I can't recall who coined the phrase "patience is a virtue," but the words are nonetheless ingrained in our collective head. They are uttered as if writ by God. Mothers remind their children, teachers their students and golf pros their frustrated amateurs. But I wonder if these immortal words deserve their sanctified status.
Impatience, I believe, would make for a much better virtue. I am not a victim of the destruction of our American moral fabric. I have simply concluded that impatience affords one a far greater amount of time in which to accomplish both the trivial and the significant.
It was during last Thursday's Biological Sciences 2 field laboratory that I arrived at this conclusion. BS 2 labs are regularly three hours long. Last week's trip to the fauna of the Harvard-owned Concord hillside, though, ended up dragging on a bit longer. The 5 p.m. deadline for our scheduled return to Harvard turned to 6 p.m. even before we departed.
So we piled ourselves into the yellow buses. Upon arrival, we immersed ourselves in the identification and classification of 15 different species of plant within a 25' x 5' yard plot. A majority of students expressed a desire to return early. Other students indulged themselves in experiments entirely separate from the exercise at hand. The virtue of impatience came into play. Indeed, were it not for a few students' deliberate prodding and urging, we might still be in Concord looking for European Pigthorn. One might conclude that this anecdote reflects not impatience but rather efficiency. It may be seen, however, that the two go hand in hand.
Take a common problem for most Harvard students: procrastination. Led by the words of our anonymous philosopher, students consciously or not ensure that a five-page paper requiring two hours of focused work engulfs the entire day.
This immortal phrase encourages self-delusions such as: "Watching Baywatch is good for me because it allows me to most thoroughly absorb and understand exactly what Jefferson meant by the pursuit of happiness" or "Staying in the dining room so that none of my friends eat alone will teach me what Baumol and Blinder mean when they talk of consumers with different tastes and preferences."
Human nature is such that we try to find the simplest reason to be lazy. When we are universally taught that patience is a virtue, it does not take much to conclude that idleness is a key component of patience. Were that we were able to recognize that the virtue of patience lies in the prudence and discretion which it affords.
If we were to learn the virtue of impatience, we would work more efficiently. The lessons impatience teaches us are remedies for the desire to do nothing. Think for a moment about the amount of time one could save if motivated by impatience. The time taken by labs could be cut in half, reading time could be sliced by a third and papers due on Friday would be finished in time to watch that most glorified set of hours: Thursday night television. The virtue of patience cultivates laziness.

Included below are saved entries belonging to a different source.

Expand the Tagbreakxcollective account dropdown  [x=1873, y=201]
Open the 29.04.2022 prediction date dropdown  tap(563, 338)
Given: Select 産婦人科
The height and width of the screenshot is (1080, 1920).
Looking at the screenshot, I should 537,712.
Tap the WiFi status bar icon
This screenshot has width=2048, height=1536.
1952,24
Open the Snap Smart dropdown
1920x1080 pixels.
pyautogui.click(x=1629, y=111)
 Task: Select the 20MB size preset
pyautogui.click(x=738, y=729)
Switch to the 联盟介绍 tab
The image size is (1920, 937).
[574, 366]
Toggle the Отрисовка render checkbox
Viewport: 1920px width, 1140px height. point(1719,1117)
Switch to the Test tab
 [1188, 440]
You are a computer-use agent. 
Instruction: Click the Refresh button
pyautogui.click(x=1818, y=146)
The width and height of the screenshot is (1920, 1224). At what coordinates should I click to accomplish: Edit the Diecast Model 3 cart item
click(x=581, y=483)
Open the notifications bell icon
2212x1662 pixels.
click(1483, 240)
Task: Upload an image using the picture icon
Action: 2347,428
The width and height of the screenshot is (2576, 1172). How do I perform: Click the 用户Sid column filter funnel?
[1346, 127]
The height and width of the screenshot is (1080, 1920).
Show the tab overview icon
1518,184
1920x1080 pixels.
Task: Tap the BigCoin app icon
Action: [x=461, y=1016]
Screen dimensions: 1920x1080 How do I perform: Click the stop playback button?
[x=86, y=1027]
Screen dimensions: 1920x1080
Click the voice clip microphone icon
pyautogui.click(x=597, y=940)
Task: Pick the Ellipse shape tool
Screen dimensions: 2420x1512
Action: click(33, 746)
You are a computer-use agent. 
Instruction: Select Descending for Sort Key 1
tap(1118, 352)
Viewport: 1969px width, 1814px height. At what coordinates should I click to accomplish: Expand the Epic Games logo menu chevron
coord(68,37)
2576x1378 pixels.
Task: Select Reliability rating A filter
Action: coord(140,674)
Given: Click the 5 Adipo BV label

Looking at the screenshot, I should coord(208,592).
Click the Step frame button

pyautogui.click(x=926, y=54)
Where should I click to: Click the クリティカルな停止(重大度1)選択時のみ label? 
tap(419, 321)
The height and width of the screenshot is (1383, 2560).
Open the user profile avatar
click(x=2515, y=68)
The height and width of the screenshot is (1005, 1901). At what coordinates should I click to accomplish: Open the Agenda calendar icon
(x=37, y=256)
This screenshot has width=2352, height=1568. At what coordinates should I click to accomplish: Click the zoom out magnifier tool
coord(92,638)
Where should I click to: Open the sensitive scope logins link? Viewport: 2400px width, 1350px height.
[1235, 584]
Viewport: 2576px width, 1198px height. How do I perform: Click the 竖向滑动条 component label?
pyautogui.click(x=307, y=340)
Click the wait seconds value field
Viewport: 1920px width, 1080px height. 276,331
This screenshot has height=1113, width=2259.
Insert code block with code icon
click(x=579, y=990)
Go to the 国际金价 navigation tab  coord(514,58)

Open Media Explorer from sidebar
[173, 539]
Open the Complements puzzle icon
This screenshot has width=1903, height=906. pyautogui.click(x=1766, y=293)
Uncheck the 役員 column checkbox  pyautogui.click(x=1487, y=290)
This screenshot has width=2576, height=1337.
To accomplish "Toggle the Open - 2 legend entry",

The virtue of impatience has universal application. When playing golf, the average 18-hole round at a regular pace ought to take three hours. But what inevitably ends up happening is a disastrous four-and-a-half hour round. Guided by the virtue of patience, golfers address the ball for hours rather than simply relaxing and taking a swing. The practice of impatience does not demand an abandonment of prudence and discretion. In fact, it requires just the opposite.
By stressing efficiency and the value of time, the philosophy of virtuous impatience affords one the time to exercise discretion. Guided by patience, we too often finds ourselves in circumstances which unnecessarily consume our time. Human nature is prone to laziness. Were we to live by the virtue of impatience, we would temper our laziness sufficiently to allow for the completion of our tasks and the enjoyment of all those idle pleasures we hold dear.